» Instructions to follow:
Present the records below as a numbered list with each line as its own item, and leave out the blank lines.

» Stored data:

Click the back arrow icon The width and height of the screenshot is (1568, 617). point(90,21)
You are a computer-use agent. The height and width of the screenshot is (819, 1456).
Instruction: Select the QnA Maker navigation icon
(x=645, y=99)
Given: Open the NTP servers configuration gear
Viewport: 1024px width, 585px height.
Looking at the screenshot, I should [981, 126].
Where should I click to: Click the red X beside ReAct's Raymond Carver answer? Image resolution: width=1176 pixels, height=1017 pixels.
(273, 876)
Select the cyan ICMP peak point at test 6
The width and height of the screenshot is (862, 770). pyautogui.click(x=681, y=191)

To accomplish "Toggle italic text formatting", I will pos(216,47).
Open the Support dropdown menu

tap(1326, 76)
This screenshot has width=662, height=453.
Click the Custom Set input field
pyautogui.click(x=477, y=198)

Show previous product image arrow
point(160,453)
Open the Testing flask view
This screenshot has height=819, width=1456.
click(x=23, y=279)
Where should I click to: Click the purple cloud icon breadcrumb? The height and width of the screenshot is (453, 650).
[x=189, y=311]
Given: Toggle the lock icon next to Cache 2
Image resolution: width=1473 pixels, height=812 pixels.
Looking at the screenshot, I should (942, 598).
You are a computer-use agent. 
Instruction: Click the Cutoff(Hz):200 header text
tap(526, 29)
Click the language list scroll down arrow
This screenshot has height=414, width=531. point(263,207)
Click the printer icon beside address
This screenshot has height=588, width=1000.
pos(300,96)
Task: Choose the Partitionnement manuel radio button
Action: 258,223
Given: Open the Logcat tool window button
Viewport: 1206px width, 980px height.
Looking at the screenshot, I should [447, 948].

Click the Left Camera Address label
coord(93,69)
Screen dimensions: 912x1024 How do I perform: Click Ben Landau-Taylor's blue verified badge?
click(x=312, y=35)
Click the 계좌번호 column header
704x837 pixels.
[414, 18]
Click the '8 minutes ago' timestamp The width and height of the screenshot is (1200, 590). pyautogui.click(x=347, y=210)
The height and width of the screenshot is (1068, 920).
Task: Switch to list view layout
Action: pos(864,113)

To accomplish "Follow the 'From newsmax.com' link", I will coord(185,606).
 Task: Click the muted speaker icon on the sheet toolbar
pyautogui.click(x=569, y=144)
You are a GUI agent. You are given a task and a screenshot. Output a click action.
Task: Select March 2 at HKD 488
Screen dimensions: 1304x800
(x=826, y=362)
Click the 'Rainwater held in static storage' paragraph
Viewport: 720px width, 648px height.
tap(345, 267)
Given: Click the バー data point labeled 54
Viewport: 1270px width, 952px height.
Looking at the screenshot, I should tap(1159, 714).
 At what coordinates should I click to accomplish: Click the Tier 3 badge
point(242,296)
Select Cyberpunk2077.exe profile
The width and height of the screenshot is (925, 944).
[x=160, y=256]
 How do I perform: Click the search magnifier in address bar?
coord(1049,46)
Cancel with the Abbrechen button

» Answer in full:
1. Click the back arrow icon The width and height of the screenshot is (1568, 617). point(90,21)
2. You are a computer-use agent. The height and width of the screenshot is (819, 1456).
3. Instruction: Select the QnA Maker navigation icon
4. (x=645, y=99)
5. Given: Open the NTP servers configuration gear
6. Viewport: 1024px width, 585px height.
7. Looking at the screenshot, I should [981, 126].
8. Where should I click to: Click the red X beside ReAct's Raymond Carver answer? Image resolution: width=1176 pixels, height=1017 pixels.
9. (273, 876)
10. Select the cyan ICMP peak point at test 6
11. The width and height of the screenshot is (862, 770). pyautogui.click(x=681, y=191)
12. To accomplish "Toggle italic text formatting", I will pos(216,47).
13. Open the Support dropdown menu
14. tap(1326, 76)
15. This screenshot has width=662, height=453.
16. Click the Custom Set input field
17. pyautogui.click(x=477, y=198)
18. Show previous product image arrow
19. point(160,453)
20. Open the Testing flask view
21. This screenshot has height=819, width=1456.
22. click(x=23, y=279)
23. Where should I click to: Click the purple cloud icon breadcrumb? The height and width of the screenshot is (453, 650).
24. [x=189, y=311]
25. Given: Toggle the lock icon next to Cache 2
26. Image resolution: width=1473 pixels, height=812 pixels.
27. Looking at the screenshot, I should (942, 598).
28. You are a computer-use agent. 
29. Instruction: Click the Cutoff(Hz):200 header text
30. tap(526, 29)
31. Click the language list scroll down arrow
32. This screenshot has height=414, width=531. point(263,207)
33. Click the printer icon beside address
34. This screenshot has height=588, width=1000.
35. pos(300,96)
36. Task: Choose the Partitionnement manuel radio button
37. Action: 258,223
38. Given: Open the Logcat tool window button
39. Viewport: 1206px width, 980px height.
40. Looking at the screenshot, I should [447, 948].
41. Click the Left Camera Address label
42. coord(93,69)
43. Screen dimensions: 912x1024 How do I perform: Click Ben Landau-Taylor's blue verified badge?
44. click(x=312, y=35)
45. Click the 계좌번호 column header
46. 704x837 pixels.
47. [414, 18]
48. Click the '8 minutes ago' timestamp The width and height of the screenshot is (1200, 590). pyautogui.click(x=347, y=210)
49. The height and width of the screenshot is (1068, 920).
50. Task: Switch to list view layout
51. Action: pos(864,113)
52. To accomplish "Follow the 'From newsmax.com' link", I will coord(185,606).
53.  Task: Click the muted speaker icon on the sheet toolbar
54. pyautogui.click(x=569, y=144)
55. You are a GUI agent. You are given a task and a screenshot. Output a click action.
56. Task: Select March 2 at HKD 488
57. Screen dimensions: 1304x800
58. (x=826, y=362)
59. Click the 'Rainwater held in static storage' paragraph
60. Viewport: 720px width, 648px height.
61. tap(345, 267)
62. Given: Click the バー data point labeled 54
63. Viewport: 1270px width, 952px height.
64. Looking at the screenshot, I should tap(1159, 714).
65.  At what coordinates should I click to accomplish: Click the Tier 3 badge
66. point(242,296)
67. Select Cyberpunk2077.exe profile
68. The width and height of the screenshot is (925, 944).
69. [x=160, y=256]
70.  How do I perform: Click the search magnifier in address bar?
71. coord(1049,46)
72. Cancel with the Abbrechen button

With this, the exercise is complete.